Extrait du document:
::::

Votre question sur l’évolution éditoriale de la chaîne est pertinente, car le but de cet élargissement de la diffusion n’est pas de transformer Télé Bruxelles en chaîne nationale, concurrente de la RTBF ou de RTL-TVI. Sa vocation est et restera régionale et bruxelloise. La zone de couverture, déterminée par le gouvernement de la Fédération Wallonie-Bruxelles, restera le territoire de la Région de Bruxelles-Capitale. À aucun moment, ni dans le chef du législateur, ni dans celui des instances de Télé Bruxelles, n’a existé l’intention de modifier la mission régionale de la chaîne.

J’ai aussi été interrogée au sujet des éventuelles répercussions budgétaires de cette extension de diffusion. A priori, il n’y en a pas ou très peu : les coûts de transmission ne sont pas pris en charge par les éditeurs de service, mais par les télédistributeurs dont le service est facturé aux abonnés. Les discussions avec ceux-ci permettront de voir si certaines adaptations seraient à apporter et il appartiendra à la chaîne d’éventuellement s’y adapter.

::::

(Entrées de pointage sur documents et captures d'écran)
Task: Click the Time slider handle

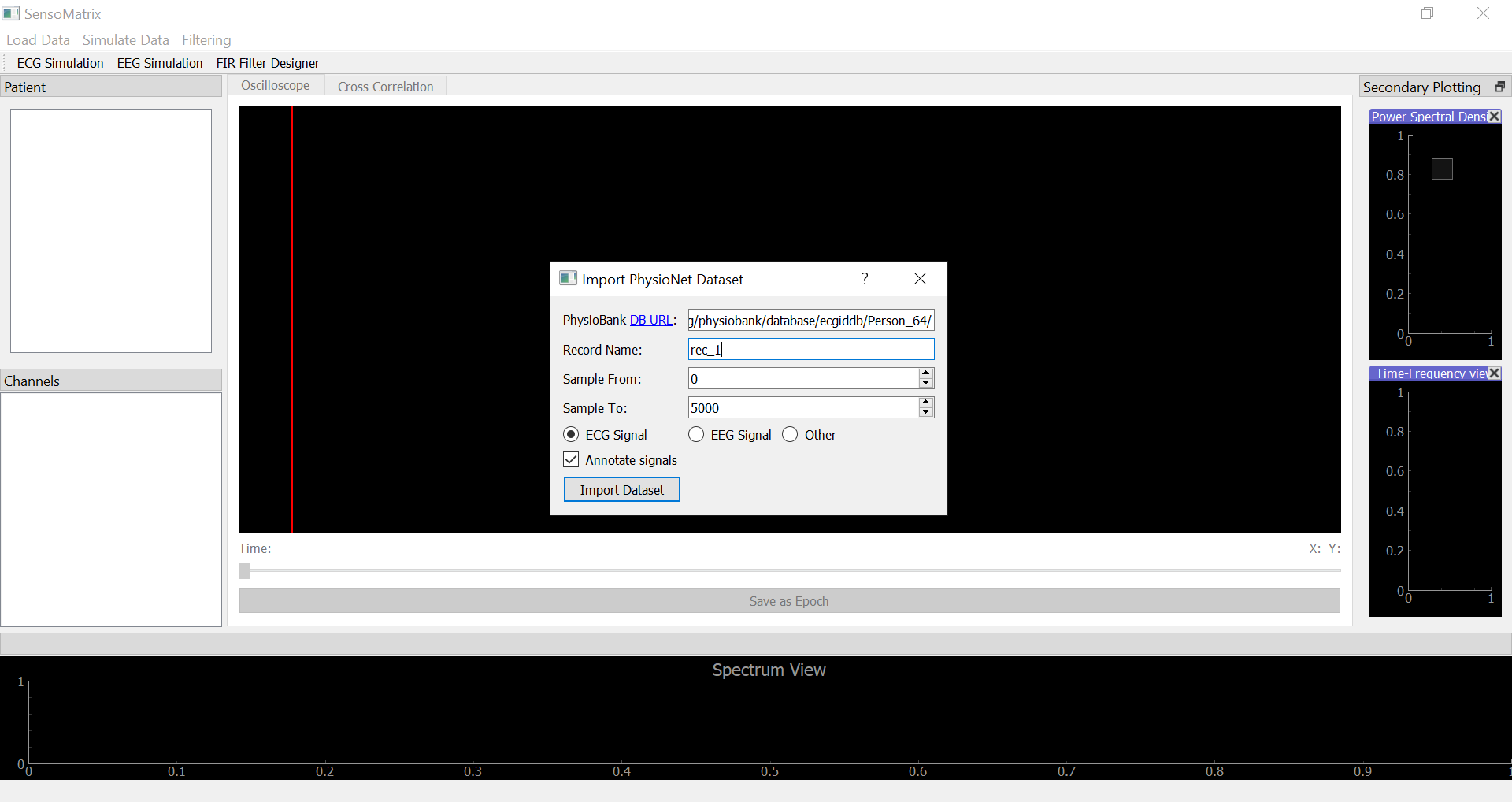Action: (x=244, y=570)
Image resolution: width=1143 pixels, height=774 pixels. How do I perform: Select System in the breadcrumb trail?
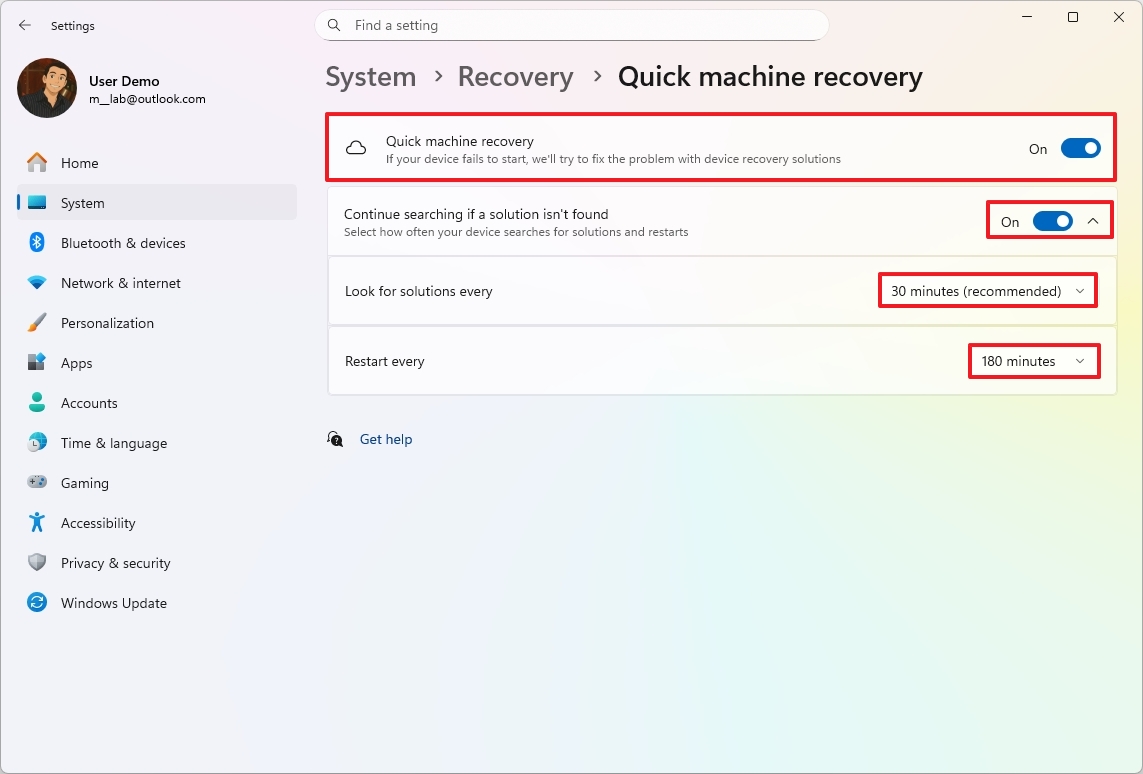[370, 76]
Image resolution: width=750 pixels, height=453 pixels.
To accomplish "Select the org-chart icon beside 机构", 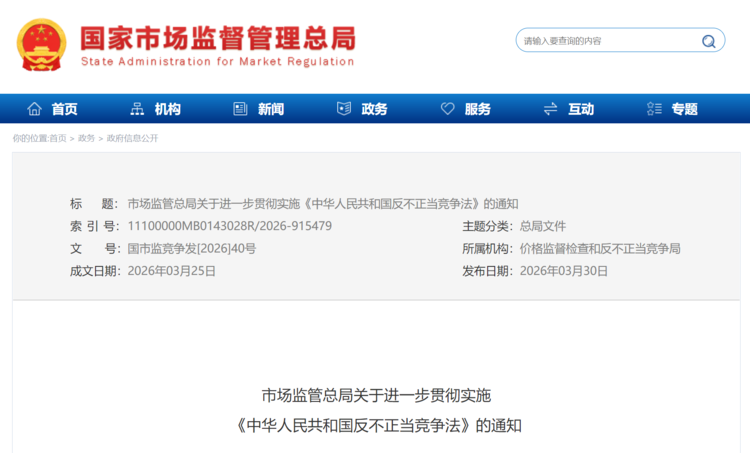I will 138,109.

::::

Problèmes:
A - Relevez chaque ligne de la liste où figure le mot « pixels ».
B - Prolongez le texte sur la diffusion de Télé Bruxelles en reprenant juste après sa dernière phrase.
Le texte et la liste ne viennent pas de la même source.

Tâches corrigées:
A -
Image resolution: width=1143 pixels, height=774 pixels. How do I perform: Select System in the breadcrumb trail?
Image resolution: width=750 pixels, height=453 pixels.

B -
En tout état de cause, Télé Bruxelles mène depuis plusieurs années une politique de réforme et de modernisation. L’extension de la diffusion à la Wallonie lui ouvre de nouvelles portes, et il sera d’autant plus important de faire percevoir ce renouveau au public en l’interpellant par une nouvelle dénomination. 

Selon les dernières informations dont je dispose, 570 propositions de noms ont été envoyées et transmises à Télé Bruxelles par des citoyens. La pertinence et la dimension juridique de celles-ci sont à l’étude. Télé-Bruxelles devrait donc nous annoncer très vite son nouveau nom.

Nous pourrons, j’en suis sûre, être fiers de notre télévision régionale.

M. Gaëtan Van Goidsenhoven (MR).- Je remercie la ministre-présidente pour sa réponse. Je me réjouis que l’avenir de notre chaîne régionale, confrontée comme d’autres à l’évolution rapide des médias, fasse l’objet d’une attention et d’une préoccupation partagées.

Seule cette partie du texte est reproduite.